Jenkins took a pair of overcoats from a servant at the door and handed them to the two ladies, hastily explaining as he led them to a safer bedroom. "Um... it was the doctor who caused all this trouble. He's a mad scientist... You know what that means, right? He was pretending to live a quiet life here at the villa, but in reality, he was conducting horrific live experiments on the local wildlife. He discovered some strange virus in the animals nearby, and the man who just broke into your room was infected with it. That's why he became so aggressive..."

"Is being afraid of cats also a symptom of that virus?"

Miss Mikhail asked, her eyes on the cat in Jenkins's arms. The extreme terror had completely drained her; she was now teetering on the edge of consciousness. If Hathaway hadn't been supporting her, she would have already collapsed.

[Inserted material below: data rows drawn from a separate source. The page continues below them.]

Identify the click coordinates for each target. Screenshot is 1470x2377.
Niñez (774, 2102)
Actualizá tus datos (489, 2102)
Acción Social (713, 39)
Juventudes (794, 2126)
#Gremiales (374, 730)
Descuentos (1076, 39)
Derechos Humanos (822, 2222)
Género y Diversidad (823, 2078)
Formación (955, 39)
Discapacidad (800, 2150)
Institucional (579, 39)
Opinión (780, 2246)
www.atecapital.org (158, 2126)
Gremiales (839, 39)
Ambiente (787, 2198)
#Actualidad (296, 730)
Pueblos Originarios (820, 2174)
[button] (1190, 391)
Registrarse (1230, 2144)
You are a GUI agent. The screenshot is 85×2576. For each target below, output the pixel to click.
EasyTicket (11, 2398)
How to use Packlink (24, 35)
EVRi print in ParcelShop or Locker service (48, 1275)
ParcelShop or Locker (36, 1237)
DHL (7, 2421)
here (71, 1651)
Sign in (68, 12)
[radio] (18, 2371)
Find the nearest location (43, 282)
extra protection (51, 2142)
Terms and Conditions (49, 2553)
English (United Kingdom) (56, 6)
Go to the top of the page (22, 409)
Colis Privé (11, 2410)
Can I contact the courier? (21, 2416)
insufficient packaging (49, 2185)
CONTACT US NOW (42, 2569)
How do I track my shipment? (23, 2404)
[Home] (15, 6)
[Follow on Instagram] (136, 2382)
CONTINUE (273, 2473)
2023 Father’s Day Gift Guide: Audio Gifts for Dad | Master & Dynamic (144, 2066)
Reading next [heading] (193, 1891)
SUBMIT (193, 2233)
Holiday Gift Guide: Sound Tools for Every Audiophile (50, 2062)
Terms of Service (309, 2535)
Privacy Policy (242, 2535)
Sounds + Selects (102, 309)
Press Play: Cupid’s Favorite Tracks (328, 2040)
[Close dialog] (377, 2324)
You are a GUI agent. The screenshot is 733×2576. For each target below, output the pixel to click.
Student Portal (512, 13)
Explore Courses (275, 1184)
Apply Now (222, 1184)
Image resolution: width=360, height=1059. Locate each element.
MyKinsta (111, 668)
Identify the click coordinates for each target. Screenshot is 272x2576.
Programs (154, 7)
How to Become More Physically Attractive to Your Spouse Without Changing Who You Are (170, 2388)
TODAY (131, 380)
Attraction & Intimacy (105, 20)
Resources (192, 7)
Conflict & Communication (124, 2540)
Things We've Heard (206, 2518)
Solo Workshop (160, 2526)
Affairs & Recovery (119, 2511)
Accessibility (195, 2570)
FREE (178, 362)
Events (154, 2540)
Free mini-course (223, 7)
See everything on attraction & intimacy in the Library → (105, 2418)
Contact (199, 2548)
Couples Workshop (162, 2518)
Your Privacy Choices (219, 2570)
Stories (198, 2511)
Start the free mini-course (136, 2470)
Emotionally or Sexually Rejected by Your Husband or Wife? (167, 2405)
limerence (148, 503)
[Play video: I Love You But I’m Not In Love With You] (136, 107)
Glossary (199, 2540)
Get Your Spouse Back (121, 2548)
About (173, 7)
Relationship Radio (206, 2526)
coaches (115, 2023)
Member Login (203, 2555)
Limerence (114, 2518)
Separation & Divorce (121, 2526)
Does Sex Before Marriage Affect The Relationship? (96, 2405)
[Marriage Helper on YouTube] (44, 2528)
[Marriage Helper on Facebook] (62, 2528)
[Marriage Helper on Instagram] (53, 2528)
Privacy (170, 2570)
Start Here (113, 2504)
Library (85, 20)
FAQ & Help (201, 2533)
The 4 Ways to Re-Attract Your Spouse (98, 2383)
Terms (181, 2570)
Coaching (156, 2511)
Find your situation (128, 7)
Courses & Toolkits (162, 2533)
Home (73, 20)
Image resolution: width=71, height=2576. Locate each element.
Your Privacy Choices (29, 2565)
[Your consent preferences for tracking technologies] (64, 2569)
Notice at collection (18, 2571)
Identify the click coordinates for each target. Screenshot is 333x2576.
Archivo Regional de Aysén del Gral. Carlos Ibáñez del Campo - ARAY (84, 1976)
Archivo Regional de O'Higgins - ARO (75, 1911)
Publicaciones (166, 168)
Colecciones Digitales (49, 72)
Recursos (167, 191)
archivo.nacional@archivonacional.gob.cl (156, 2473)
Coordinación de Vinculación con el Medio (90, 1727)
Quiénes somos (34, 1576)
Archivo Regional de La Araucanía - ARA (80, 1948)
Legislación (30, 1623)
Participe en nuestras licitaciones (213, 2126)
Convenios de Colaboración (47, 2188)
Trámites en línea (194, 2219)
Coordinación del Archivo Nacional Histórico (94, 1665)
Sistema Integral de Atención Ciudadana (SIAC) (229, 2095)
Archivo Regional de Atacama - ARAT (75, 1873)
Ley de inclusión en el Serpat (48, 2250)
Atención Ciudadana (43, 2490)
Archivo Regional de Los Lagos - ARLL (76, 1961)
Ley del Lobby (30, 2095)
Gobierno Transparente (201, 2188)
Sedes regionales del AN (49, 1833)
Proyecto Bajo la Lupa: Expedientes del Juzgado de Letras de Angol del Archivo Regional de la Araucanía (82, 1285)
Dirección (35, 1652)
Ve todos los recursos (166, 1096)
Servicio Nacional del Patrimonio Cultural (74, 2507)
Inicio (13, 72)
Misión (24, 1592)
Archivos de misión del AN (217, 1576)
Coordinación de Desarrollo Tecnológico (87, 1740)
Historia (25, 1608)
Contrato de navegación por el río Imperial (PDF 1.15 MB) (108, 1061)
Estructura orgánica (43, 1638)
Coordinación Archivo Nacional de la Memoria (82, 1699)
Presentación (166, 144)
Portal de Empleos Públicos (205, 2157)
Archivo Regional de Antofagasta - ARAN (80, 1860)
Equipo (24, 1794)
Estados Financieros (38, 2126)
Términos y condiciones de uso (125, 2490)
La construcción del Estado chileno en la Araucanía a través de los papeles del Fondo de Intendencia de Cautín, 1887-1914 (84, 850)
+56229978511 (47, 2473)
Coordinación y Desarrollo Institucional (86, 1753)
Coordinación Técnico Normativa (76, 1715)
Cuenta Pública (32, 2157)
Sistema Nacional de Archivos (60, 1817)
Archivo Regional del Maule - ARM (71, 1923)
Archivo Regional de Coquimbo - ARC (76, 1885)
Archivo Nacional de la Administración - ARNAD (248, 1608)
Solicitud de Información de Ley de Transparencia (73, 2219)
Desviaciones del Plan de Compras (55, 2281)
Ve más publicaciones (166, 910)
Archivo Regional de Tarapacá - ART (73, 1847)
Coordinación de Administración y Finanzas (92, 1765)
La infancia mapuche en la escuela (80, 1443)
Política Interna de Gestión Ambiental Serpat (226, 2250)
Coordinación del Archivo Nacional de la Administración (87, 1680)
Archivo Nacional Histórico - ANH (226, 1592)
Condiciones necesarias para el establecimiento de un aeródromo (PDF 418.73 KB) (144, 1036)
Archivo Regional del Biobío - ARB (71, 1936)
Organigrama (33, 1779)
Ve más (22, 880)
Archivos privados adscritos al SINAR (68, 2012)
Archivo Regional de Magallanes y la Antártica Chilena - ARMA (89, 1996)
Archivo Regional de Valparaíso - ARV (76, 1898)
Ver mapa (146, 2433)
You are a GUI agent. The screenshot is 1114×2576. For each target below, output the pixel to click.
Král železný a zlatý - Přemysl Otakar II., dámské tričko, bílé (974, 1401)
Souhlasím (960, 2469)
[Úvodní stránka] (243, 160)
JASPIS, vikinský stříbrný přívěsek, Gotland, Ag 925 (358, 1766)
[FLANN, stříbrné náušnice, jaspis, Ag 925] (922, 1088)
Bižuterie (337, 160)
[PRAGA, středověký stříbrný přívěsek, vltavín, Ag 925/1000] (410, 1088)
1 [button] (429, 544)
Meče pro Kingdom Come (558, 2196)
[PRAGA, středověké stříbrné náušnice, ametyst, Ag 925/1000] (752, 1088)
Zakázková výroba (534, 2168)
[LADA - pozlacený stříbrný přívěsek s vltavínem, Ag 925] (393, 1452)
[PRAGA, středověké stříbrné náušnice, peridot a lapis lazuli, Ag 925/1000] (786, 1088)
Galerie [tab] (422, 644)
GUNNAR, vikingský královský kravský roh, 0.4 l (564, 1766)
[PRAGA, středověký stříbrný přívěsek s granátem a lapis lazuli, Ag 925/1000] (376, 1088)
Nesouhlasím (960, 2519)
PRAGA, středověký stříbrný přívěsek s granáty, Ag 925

Jenkins immediately understood what she was implying:

"Yes, coincidentally enough. The virus considers felines—like tigers and so on—to be its natural enemy. The waste from these animals is an antidote to the virus. Therefore, even if a human is infected, they absolutely will not go near a cat."

Everything Jenkins had just said was a lie he'd fabricated in the span of a single breath. His divine authority over lies made Miss Mikhail believe him without a shred of doubt, and she didn't connect the incident to the supernatural in the slightest.

Being too squeamish, she hadn't seen the burning ghoul, wrapped in a curtain, being thrown out the window, nor did she see the look of awe on Miss Lawrence's face as she gazed at Jenkins.

But at least one part was true: the culprit was indeed the doctor, Bray Decter. Whether it was the frenzied wolf pack in winter, the domesticated cliff spiders, or the ghoul from just now, all of it was the handiwork of this Enchanter who aspired to become an expert in necromancy.

A few hours earlier, after leaving the second-floor bedroom, Jenkins and the others had discovered a secret passage behind a cupboard in the basement, but upon exploring it, they found the tunnel inside had long since collapsed. Just as the group was returning through the main hall of the villa, Hathaway suddenly threw open the main doors and returned from the blizzard. She revealed to Jenkins what had happened earlier that day, exposing the doctor's secret.